# [READING TEXT]
** Begin **

AGNet — Learning to Place Guards by Reinforcement

Paper: Learning to Place Guards by Reinforcement: A Geo-Free Neural Policy for the Vertex-Guard Art Gallery Problem Domagoj Ševerdija, Jurica Maltar, Nathan Chappel, Domagoj Matijević

This repository contains the code and data for the paper. We study whether an LSTM pointer-network policy trained by reinforcement learning on the vertex-guard Art Gallery Problem (AGPVG) learns a representation that encodes the underlying geometry — independent of what its decoder expresses. The key findings:

A pointer-network policy trained geo-free (only vertex coordinates at inference, no visibility oracle) places guards at near-greedy cardinality but leaves a tail of under-covered polygons.
Freezing the encoder and probing it with a small single-shot SetPredictor classifier closes most of the feasibility gap, in and out of distribution (up to 5× the training range), cutting infeasible polygons by roughly an order of magnitude.
A no-encoder ablation and a linear probe (ROC-AUC = 0.842) confirm that the representation — not the probe's own capacity — carries the guard-relevant geometry.

Repository structure

AGNet/
├── po_agp.py                   # PO/BT policy training (main entry point)
├── train_set_predictor.py      # SetPredictor probe training
├── eval_set_predictor.py       # Evaluation: threshold sweep + iterative refinement
├── eval_checkpoint.py          # Evaluate policy checkpoint (CGAL visibility)
├── models.py                   # PointerNet encoder/decoder architecture
├── set_predictor.py            # SetPredictor architecture
├── rewards.py                  # Coverage + guard-count reward definitions
├── dataset.py                  # AGPVG dataset loader
├── greedy_agp.py               # Classical greedy baseline
├── tools/
│   └── build_ls_trajectories.py  # Generate LS-editor training targets
├── configs/                    # JSON configs for all experiments
│   ├── po_agp_lstm.json
│   └── set_predictor_train_standard.json
└── data/                       # Precomputed LS trajectories and greedy baselines
    ├── ls_trajectories_train.pkl
    ├── ls_trajectories_dev.pkl
    ├── ls_trajectories_test.pkl
    └── ...

Installation

Requirements: Python 3.10+, PyTorch 2.0+, CGAL (for exact visibility at evaluation).

git clone git@github.com:dseverdi/AGNet.git
cd AGNet
python -m venv .venv && source .venv/bin/activate
pip install -r requirements.txt

CGAL / scikit-geometry

Exact visibility (used only at evaluation, not training) requires scikit-geometry:

# Recommended: via conda
conda install -c conda-forge scikit-geometry

# Alternative: build from source (see scikit-geometry docs)

Dataset (AGPVG)

** End **

# [WRITTEN PROBLEM 1]
According to the AGNet page, why does the setup need CGAL through scikit-geometry, and at which stage is it used? Answer in one to three sentences.
# [WRITTEN PROBLEM 2]
Copy word for word the part of the AGNet page between "This repository contains" and "order of magnitude.", inclusive.

# [INFORMATION SUPPLIED]
** Begin **

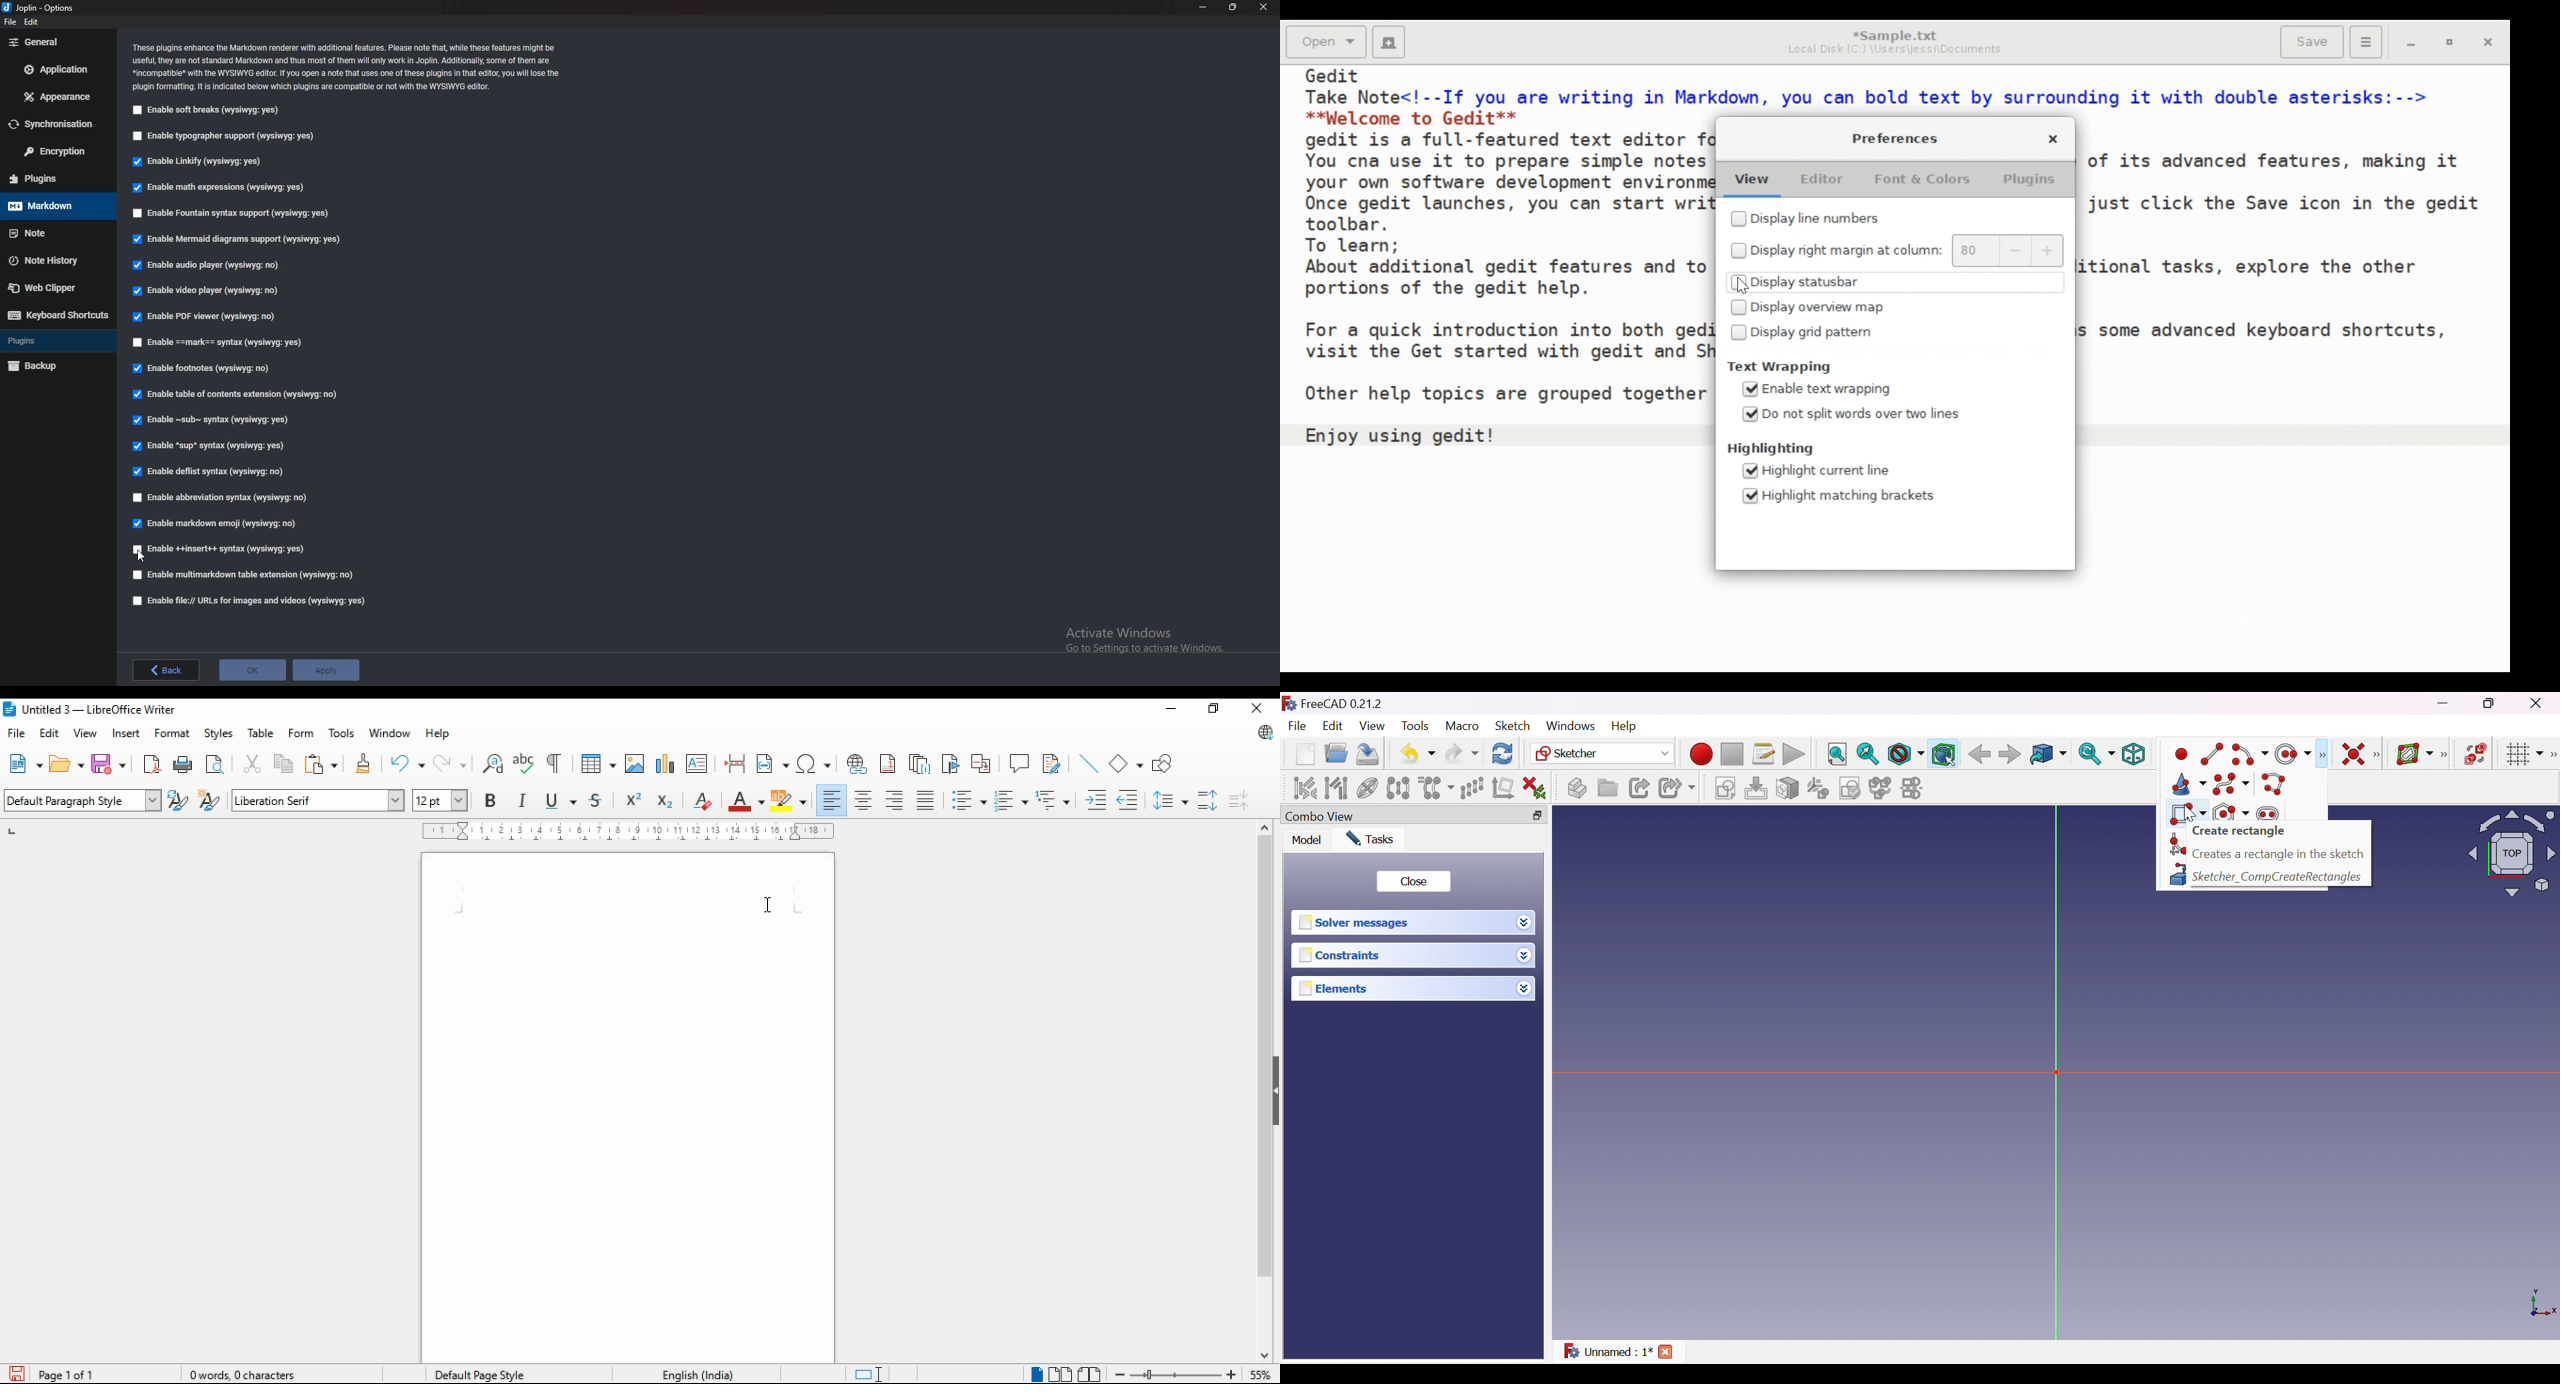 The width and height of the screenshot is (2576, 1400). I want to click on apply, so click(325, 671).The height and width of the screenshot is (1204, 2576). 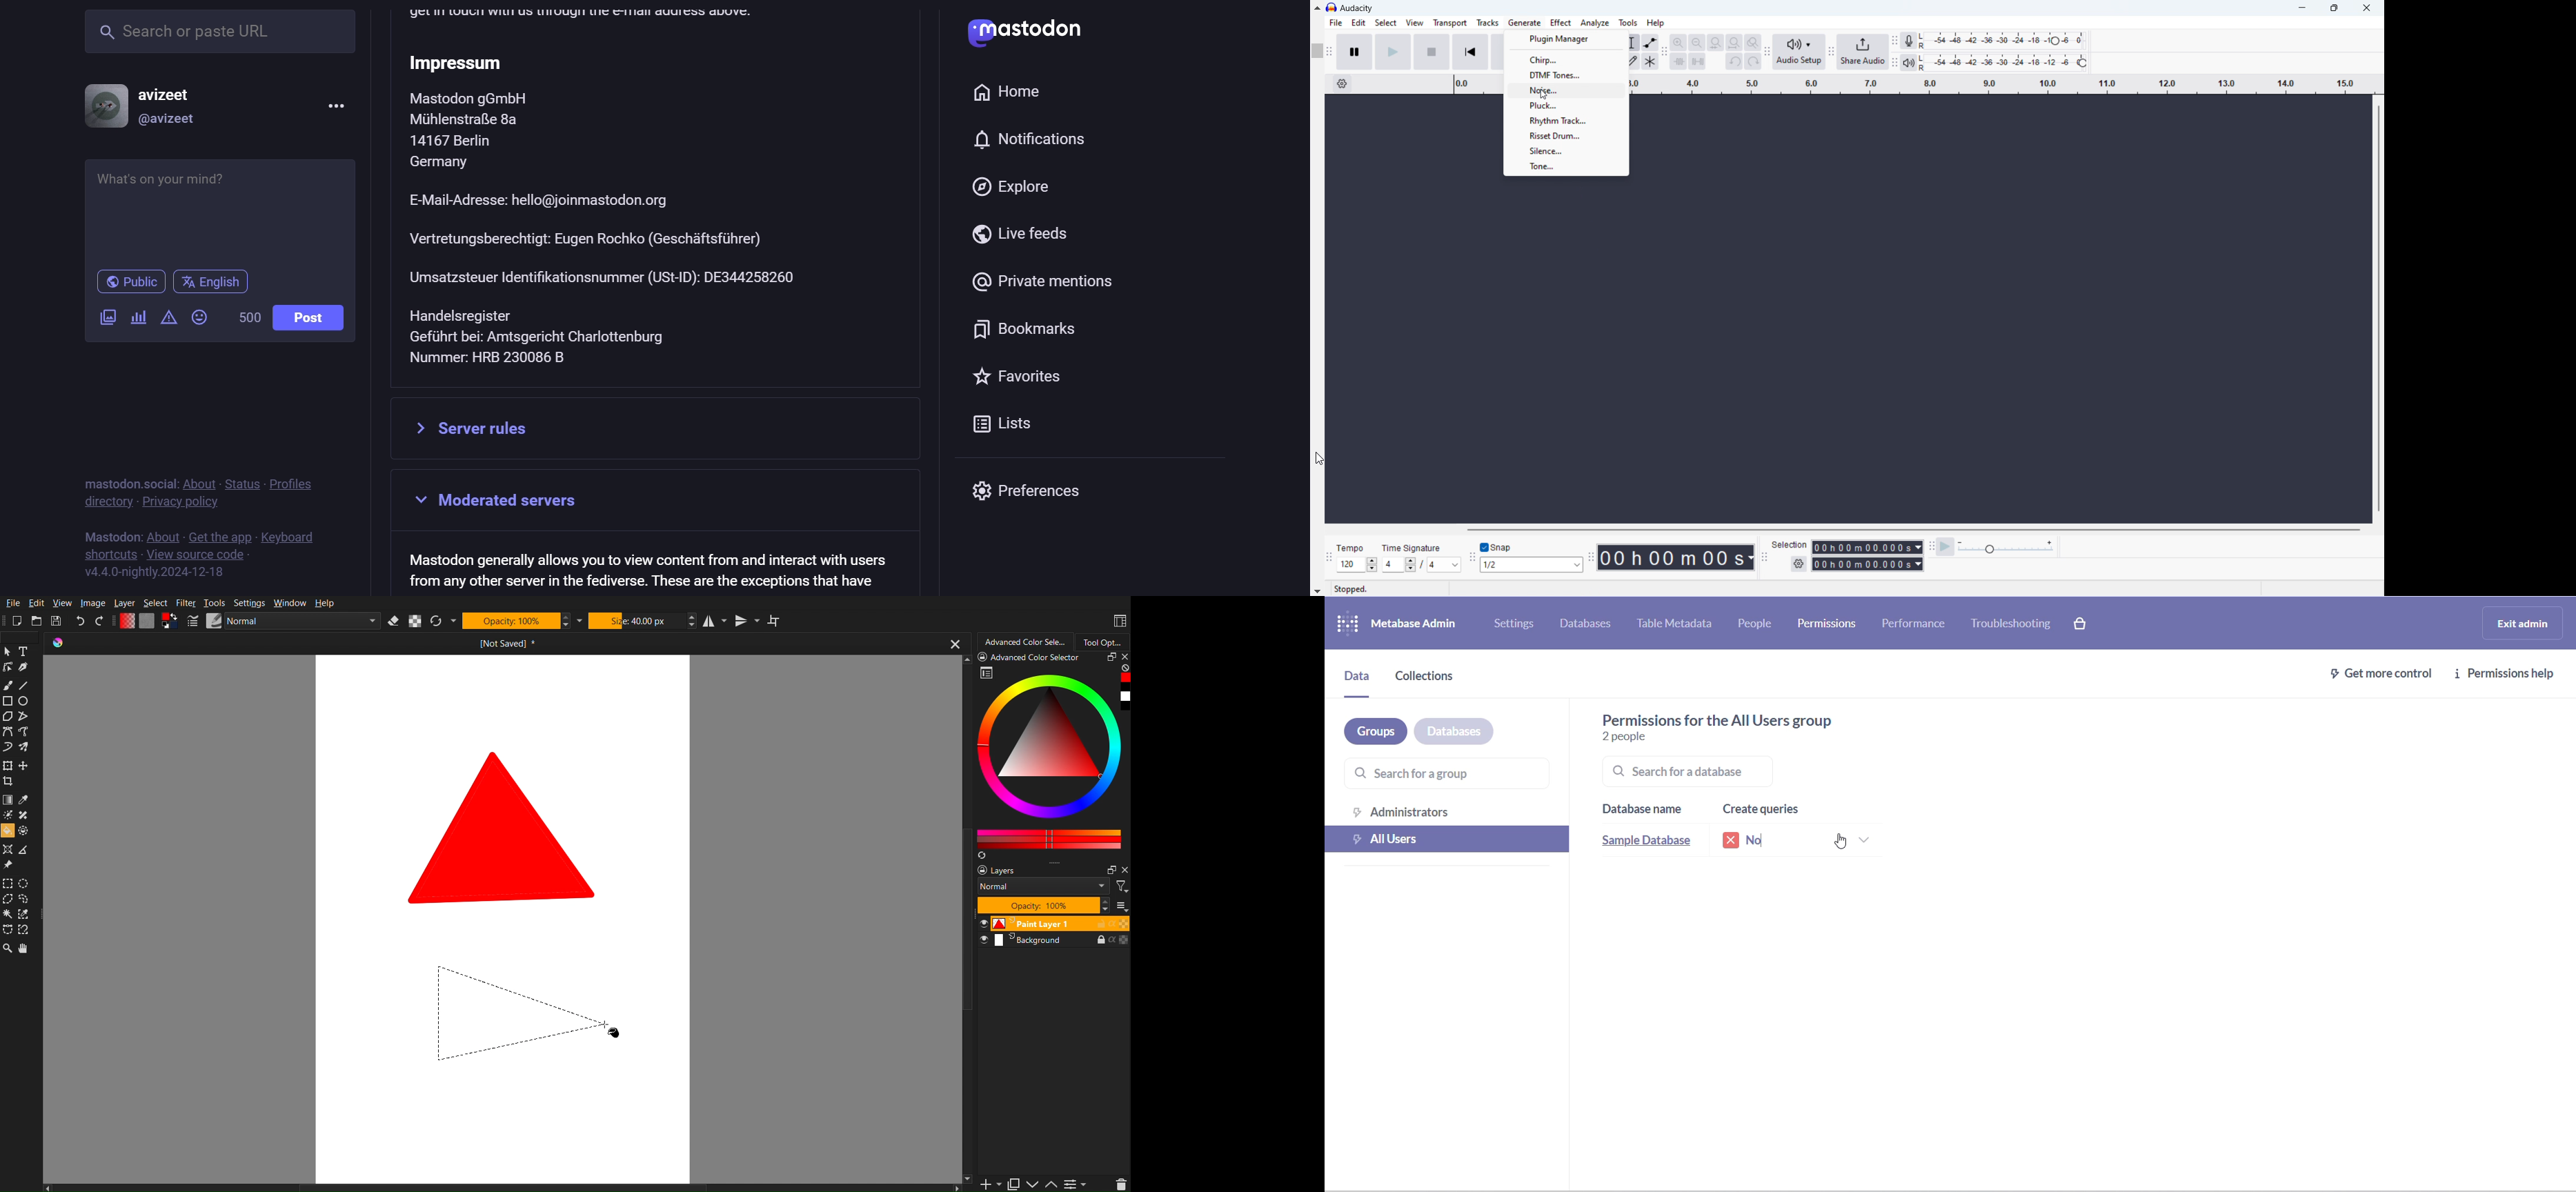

** End **

# [TASK OUTPUT 1]
CGAL, installed through scikit-geometry, supplies exact visibility. That exact visibility is used only at evaluation, not during training.

# [TASK OUTPUT 2]
This repository contains the code and data for the paper. We study whether an LSTM pointer-network policy trained by reinforcement learning on the vertex-guard Art Gallery Problem (AGPVG) learns a representation that encodes the underlying geometry — independent of what its decoder expresses. The key findings:

A pointer-network policy trained geo-free (only vertex coordinates at inference, no visibility oracle) places guards at near-greedy cardinality but leaves a tail of under-covered polygons.
Freezing the encoder and probing it with a small single-shot SetPredictor classifier closes most of the feasibility gap, in and out of distribution (up to 5× the training range), cutting infeasible polygons by roughly an order of magnitude.